Creativity supported by nature’s inspiration:

Materials made with an inspiration drawn from nature makes alluring designs. Jatin’s designs are an amalgamation of ethnic and chic. He says, “90% of my designs are made out of white fabrics. We can add lot of texture.” He motivates designers to break the norms and try new patterns apart from the standard ones. “Now for example, I am working with evening wear made out of piqu fabrics that are meant for mens’ t-shirts collared t-shirts for golf. The wearer should give life to the dress. ”

Creativity supported by nature’s inspiration helps a fashion designer to excel. Jatin quotes his own experience saying, “Possibilities, and ideas are absolutely endless. Be it a color, pattern, texture; anything.
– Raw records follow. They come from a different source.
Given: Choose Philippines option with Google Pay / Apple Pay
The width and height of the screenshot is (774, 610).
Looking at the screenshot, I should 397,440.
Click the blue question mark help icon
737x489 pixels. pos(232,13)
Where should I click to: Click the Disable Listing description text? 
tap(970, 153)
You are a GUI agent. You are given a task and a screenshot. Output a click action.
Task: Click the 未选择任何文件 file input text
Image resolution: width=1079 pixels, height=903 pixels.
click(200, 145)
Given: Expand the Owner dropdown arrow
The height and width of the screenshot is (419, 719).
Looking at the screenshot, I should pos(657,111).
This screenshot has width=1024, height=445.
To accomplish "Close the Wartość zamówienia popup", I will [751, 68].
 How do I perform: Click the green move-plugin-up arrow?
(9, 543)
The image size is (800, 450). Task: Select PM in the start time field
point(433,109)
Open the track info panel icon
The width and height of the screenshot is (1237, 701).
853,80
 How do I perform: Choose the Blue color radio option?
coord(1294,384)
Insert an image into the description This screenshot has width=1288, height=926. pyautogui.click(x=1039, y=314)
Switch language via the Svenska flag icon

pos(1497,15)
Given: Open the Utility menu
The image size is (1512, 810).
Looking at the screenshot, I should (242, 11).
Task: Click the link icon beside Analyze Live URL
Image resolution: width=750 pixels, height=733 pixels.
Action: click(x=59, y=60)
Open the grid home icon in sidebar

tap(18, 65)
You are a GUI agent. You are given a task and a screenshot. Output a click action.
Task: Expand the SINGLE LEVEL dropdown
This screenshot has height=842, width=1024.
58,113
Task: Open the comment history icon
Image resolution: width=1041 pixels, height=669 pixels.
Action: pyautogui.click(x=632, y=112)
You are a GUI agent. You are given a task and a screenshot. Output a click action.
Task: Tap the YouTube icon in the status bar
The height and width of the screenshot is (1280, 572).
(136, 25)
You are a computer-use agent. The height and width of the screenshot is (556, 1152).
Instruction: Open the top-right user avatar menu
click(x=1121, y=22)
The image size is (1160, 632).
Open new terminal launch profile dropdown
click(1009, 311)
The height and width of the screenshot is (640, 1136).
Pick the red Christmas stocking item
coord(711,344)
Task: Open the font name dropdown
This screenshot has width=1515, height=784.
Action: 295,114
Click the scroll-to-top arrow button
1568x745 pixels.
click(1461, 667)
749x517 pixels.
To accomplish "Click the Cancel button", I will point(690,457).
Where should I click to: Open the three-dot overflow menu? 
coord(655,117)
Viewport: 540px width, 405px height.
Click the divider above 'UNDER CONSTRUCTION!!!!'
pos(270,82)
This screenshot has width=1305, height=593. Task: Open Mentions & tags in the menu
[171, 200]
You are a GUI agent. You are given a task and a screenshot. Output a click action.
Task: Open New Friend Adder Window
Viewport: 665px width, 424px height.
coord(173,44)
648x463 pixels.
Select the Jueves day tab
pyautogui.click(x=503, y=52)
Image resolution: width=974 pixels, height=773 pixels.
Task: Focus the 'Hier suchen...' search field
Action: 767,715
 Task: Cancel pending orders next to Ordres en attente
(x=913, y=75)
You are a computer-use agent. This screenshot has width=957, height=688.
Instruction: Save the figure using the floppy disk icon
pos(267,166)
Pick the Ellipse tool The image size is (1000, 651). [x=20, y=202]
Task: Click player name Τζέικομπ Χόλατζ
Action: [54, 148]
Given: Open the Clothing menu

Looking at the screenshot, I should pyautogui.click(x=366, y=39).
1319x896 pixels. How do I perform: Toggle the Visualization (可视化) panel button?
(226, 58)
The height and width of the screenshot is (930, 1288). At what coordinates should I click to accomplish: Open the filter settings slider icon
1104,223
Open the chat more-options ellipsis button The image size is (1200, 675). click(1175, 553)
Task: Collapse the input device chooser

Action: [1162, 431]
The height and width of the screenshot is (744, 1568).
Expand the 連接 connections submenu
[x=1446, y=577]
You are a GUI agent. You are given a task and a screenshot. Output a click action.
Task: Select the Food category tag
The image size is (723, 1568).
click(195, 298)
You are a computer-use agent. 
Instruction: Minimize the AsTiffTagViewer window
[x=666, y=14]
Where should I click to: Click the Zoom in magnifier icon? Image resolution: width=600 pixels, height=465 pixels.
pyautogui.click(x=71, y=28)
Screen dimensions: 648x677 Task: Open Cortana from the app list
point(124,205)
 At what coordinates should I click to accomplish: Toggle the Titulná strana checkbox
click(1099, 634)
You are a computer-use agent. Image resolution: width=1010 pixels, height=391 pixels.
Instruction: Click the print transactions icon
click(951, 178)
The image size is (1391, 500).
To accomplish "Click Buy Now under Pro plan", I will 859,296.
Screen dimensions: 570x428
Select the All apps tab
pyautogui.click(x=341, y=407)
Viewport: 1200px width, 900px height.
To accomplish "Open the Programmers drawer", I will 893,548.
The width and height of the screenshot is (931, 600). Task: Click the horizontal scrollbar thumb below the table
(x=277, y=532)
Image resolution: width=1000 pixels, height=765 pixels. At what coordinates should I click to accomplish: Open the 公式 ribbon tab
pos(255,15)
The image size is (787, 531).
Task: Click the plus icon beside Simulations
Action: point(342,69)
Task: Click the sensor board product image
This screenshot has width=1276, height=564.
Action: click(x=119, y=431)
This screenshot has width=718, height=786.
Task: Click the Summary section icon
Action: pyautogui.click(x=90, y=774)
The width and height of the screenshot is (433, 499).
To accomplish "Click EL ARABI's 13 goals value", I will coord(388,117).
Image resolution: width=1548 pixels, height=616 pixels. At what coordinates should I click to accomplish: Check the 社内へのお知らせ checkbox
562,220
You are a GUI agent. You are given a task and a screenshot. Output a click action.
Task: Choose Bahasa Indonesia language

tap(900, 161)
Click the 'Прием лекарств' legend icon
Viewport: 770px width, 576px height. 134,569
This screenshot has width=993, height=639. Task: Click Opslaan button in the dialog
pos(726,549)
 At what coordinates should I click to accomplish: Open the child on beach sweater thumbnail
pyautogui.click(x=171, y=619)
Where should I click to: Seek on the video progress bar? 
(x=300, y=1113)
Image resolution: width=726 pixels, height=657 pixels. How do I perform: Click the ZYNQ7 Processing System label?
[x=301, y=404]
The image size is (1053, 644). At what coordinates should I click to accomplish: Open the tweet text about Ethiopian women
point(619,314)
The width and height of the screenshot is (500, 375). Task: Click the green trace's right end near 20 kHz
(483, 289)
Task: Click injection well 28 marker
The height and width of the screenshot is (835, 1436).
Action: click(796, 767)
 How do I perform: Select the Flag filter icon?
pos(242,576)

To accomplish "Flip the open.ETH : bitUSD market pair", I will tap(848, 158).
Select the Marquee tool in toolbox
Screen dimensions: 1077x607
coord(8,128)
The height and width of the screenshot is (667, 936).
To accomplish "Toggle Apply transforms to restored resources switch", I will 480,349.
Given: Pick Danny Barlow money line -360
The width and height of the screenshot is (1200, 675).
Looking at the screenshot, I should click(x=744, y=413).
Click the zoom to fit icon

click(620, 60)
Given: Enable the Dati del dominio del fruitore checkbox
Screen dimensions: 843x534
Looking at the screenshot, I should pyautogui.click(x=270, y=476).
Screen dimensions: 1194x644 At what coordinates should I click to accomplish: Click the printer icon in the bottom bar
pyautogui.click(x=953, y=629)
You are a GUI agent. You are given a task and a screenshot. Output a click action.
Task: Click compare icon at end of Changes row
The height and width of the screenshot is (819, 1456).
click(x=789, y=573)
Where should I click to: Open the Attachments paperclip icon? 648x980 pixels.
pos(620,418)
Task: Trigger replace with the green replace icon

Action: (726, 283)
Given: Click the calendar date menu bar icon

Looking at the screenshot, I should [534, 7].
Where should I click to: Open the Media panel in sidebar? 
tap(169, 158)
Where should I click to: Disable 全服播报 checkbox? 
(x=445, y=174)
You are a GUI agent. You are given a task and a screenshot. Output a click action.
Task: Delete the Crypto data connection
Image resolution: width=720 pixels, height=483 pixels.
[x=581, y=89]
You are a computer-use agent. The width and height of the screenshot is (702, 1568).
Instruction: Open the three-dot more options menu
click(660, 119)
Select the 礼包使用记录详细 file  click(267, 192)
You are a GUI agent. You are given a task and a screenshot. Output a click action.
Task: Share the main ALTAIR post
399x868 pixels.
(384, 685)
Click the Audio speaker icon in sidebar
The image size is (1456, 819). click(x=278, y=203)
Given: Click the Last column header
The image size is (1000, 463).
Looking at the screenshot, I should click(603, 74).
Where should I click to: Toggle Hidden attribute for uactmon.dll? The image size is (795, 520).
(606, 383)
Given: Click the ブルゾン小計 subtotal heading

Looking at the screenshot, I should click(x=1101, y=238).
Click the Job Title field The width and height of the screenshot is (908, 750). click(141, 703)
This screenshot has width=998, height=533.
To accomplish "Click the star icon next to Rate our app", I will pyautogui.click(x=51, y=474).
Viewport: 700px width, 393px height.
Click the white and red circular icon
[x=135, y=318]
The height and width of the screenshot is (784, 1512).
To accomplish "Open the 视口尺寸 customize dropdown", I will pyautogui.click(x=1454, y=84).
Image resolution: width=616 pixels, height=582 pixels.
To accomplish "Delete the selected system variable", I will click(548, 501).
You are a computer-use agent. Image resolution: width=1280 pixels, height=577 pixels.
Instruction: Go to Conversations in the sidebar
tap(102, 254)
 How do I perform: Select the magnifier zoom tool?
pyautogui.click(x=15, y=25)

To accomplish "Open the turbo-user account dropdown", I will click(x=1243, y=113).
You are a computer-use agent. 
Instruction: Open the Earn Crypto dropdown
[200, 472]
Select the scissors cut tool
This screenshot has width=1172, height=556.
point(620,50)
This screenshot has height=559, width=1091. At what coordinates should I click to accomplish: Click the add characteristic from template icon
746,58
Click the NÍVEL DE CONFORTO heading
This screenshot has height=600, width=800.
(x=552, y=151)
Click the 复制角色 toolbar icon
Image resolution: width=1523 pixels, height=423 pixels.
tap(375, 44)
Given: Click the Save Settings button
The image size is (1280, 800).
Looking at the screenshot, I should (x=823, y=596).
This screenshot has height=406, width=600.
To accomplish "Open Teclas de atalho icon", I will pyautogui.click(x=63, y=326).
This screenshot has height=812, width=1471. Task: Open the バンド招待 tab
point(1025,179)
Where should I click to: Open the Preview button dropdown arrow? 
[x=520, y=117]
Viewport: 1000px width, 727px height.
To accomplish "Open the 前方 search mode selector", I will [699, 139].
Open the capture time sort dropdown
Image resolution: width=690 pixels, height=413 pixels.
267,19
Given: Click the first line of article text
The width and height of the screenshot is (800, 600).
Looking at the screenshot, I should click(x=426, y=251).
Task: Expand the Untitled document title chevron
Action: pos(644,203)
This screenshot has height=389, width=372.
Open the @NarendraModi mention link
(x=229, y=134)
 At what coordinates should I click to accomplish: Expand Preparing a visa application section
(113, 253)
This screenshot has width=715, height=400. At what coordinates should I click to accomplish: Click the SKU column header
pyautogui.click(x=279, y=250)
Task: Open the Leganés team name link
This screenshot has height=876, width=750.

If I am locked in a closed circuit, I will run out of ideas. Just by looking at a picture, I get a million ideas.”

Colors inspired from nature:

Specific styles, designs, and patterns resonate the personal style of the designer. Citrus can be a great source of inspiration for designers smitten with colors. Bold green, yellow, makes a captivating citrus print top. Even a chopped of wood at the sidewalk can give an inspiration for a camel suede coat.

The designer, who is praised as India’s pride for fashion shares his secret and interesting aspiration. “The entire fashion industry makes a lot of noise about color. With all my experience I accept that colors have always been achieving. I am not a big color person, but for the coming season I just want to do only colors. Solid colors, bright yellow, beautiful red, green and blue. Every color does signify something. Wear colors of nature and you will never go out of fashion.”

Meghna Nayak, who runs the upcycling label LataSita in Kolkata, thinks that it is important for consumers to know where their clothes come from. Citing the #whomademyclothes campaign, she says, “A clear supply chain is the hallmark of ethical fashion.” According to her, an assembly-line approach to manufacturing clothes makes it impossible to track those behind the garment and also helps brands elude questions of responsible productions.

As distressing stories of dwindling craft clusters come into the news, design labels are coming to the aid of their karigars. Labels like No Nasties, Khara Kapas, Manala Apparel and Fair Konnect are among those that eschew factory and sweatshop cultures in favour of equal pay and better working conditions for their artisans.

For centuries, nature had been a great source of inspiration for artists. In contemporary times, it is not just enough to celebrate nature. Creativity of the fashion designers, with appropriate patterns and color choices brings clothes with timeless elegance, and customers to marvel at the beauty of nature.

The inspiration that nature provides to fashion industry is a solid proof that Mother Nature is indeed fashion industry’s greatest muse.